(SUPPLIED DATA begins)
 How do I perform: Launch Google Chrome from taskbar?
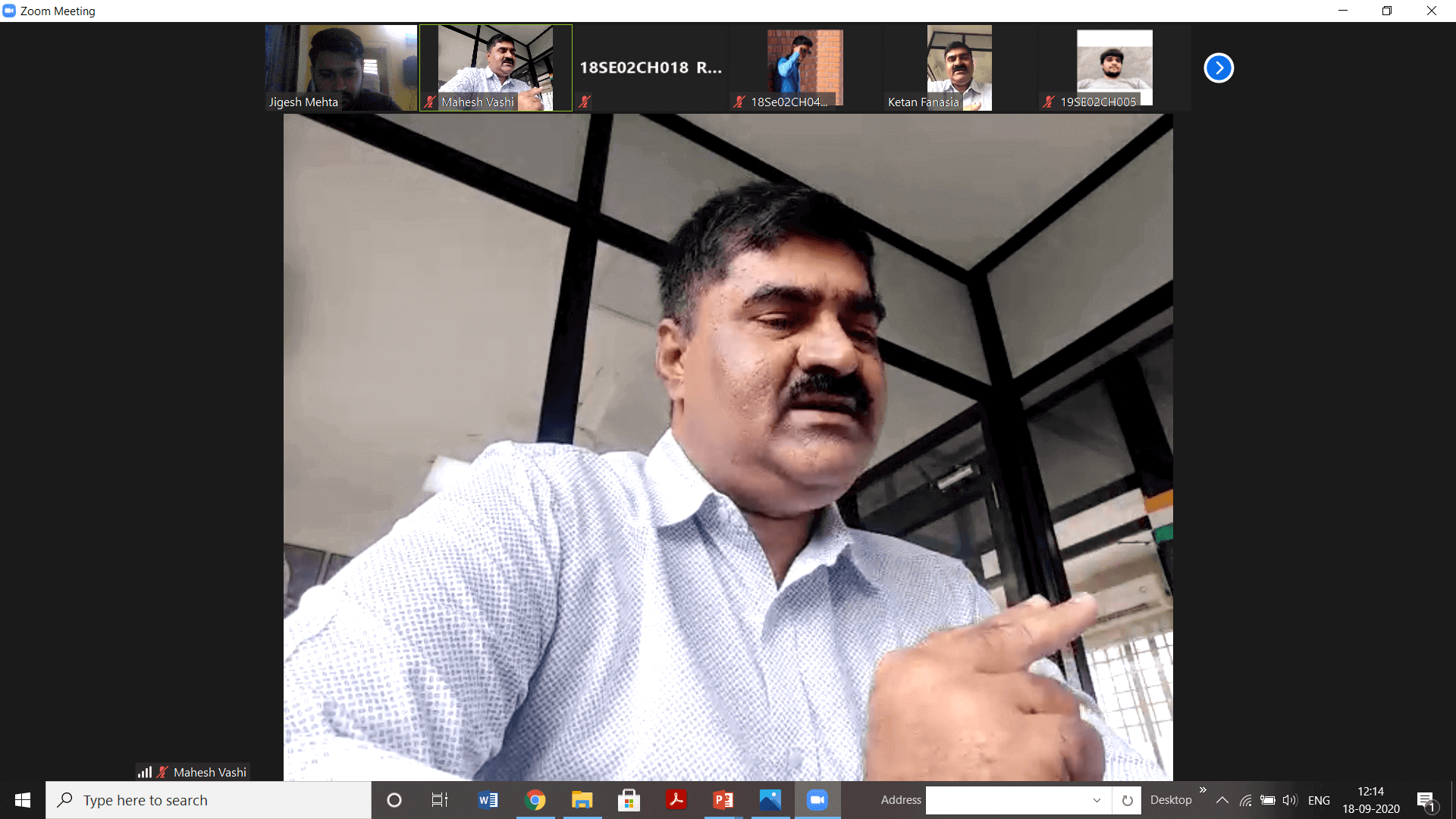(x=535, y=800)
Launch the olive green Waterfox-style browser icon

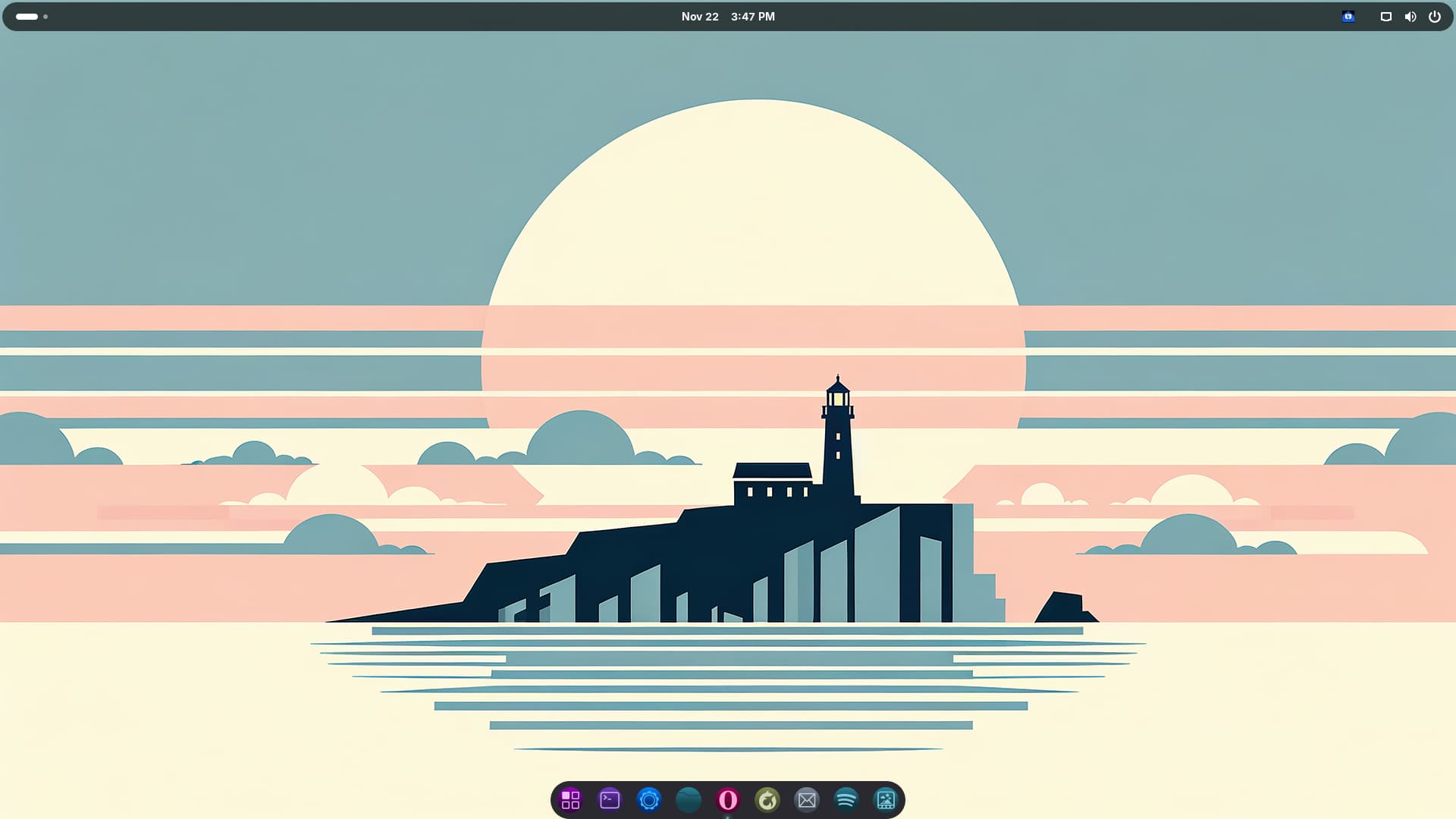[767, 800]
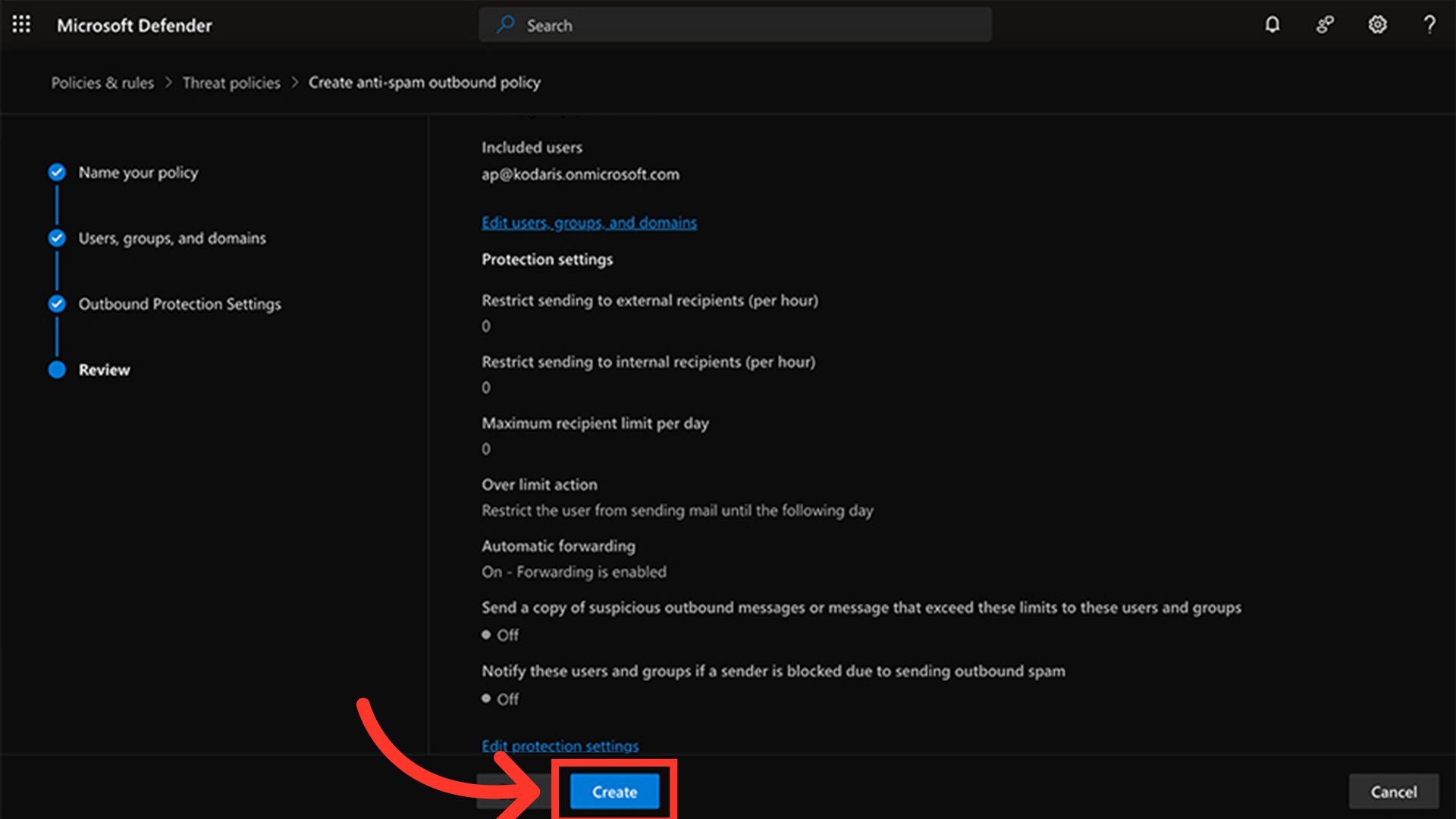
Task: Open the settings gear
Action: point(1377,25)
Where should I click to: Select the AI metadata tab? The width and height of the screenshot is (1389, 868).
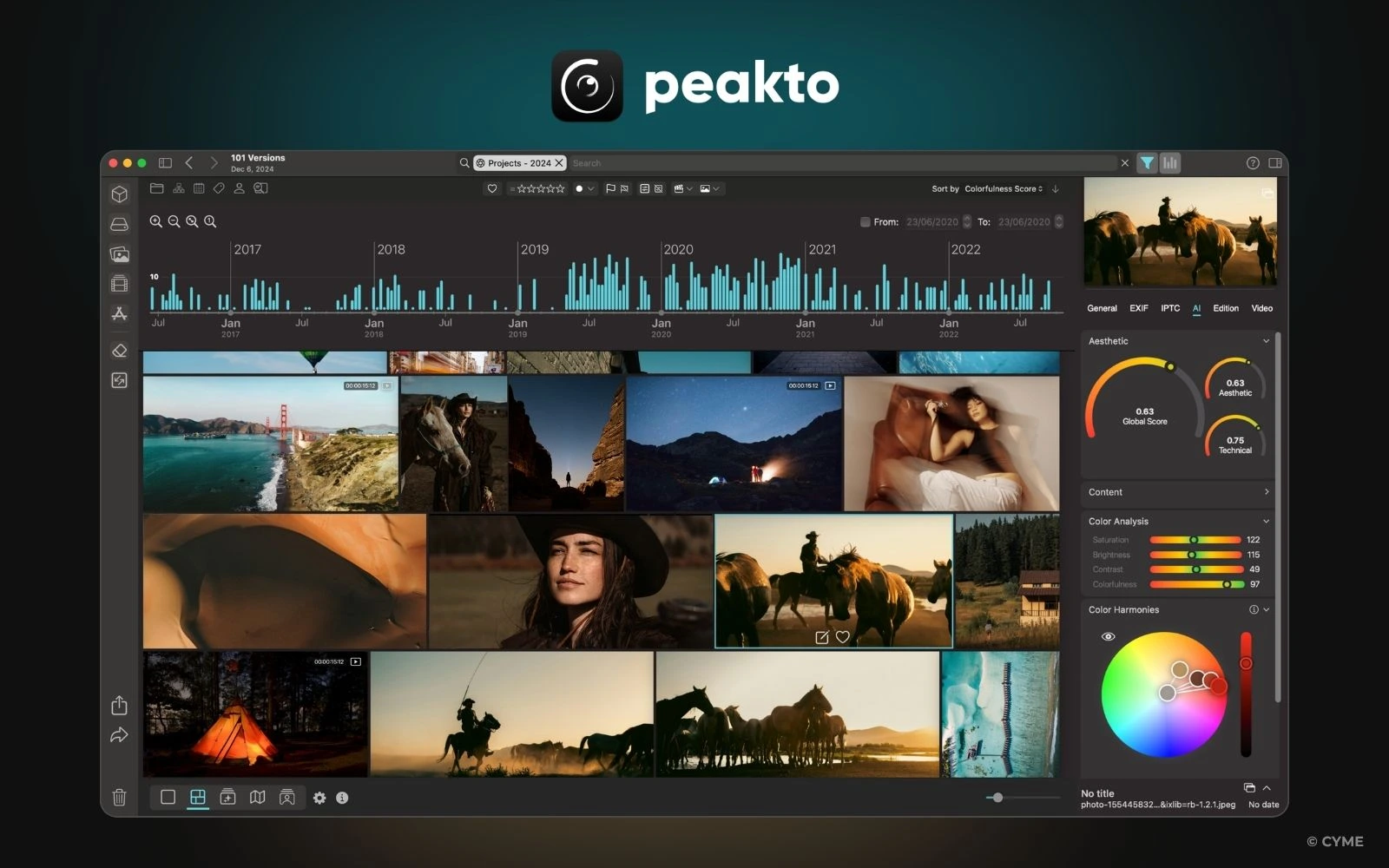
(SUPPLIED DATA ends)
**WHAT THE EXERCISE ASKS**
Word for word, restate the records above and drop the pictures.

**WRITTEN RESPONSE**
 How do I perform: Launch Google Chrome from taskbar?
(x=535, y=800)
Launch the olive green Waterfox-style browser icon

[767, 800]
Task: Open the settings gear
Action: point(1377,25)
Where should I click to: Select the AI metadata tab? The width and height of the screenshot is (1389, 868).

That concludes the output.